▸ **Exercise details**: Everything from the line with "Travelling (Demo) (66, 2148)" to the end of the data should be restated word for word, and nothing before it.

▸ **Data under study**:
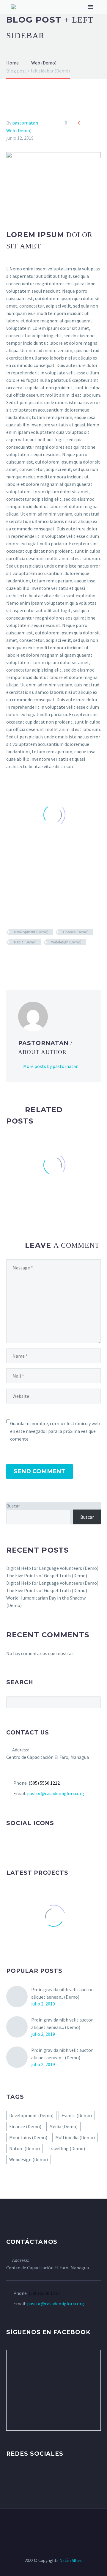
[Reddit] (53, 959)
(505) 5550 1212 (44, 1783)
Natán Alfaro (71, 2560)
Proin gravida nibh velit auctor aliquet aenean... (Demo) (62, 2023)
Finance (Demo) (76, 932)
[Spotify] (65, 2524)
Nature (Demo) (24, 2148)
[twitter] (20, 1842)
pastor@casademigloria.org (55, 1793)
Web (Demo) (19, 130)
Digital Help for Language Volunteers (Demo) (52, 1568)
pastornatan (25, 123)
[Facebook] (10, 959)
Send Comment (39, 1471)
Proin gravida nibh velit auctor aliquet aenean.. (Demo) (62, 1993)
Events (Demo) (77, 2115)
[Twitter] (18, 959)
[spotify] (53, 1842)
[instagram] (31, 1842)
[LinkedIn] (44, 959)
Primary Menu (90, 6)
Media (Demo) (25, 942)
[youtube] (42, 1842)
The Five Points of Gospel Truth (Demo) (46, 1575)
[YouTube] (57, 2524)
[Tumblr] (36, 959)
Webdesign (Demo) (66, 942)
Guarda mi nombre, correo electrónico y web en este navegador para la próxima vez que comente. (55, 1431)
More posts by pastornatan (50, 1066)
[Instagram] (49, 2524)
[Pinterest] (27, 959)
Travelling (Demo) (66, 2148)
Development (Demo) (31, 932)
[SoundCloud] (72, 2524)
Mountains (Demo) (28, 2137)
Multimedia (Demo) (75, 2137)
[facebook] (9, 1842)
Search (94, 1702)
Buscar (13, 1506)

▸ **Result for this exercise**:
Travelling (Demo) (66, 2148)
Development (Demo) (31, 932)
[SoundCloud] (72, 2524)
Mountains (Demo) (28, 2137)
Multimedia (Demo) (75, 2137)
[facebook] (9, 1842)
Search (94, 1702)
Buscar (13, 1506)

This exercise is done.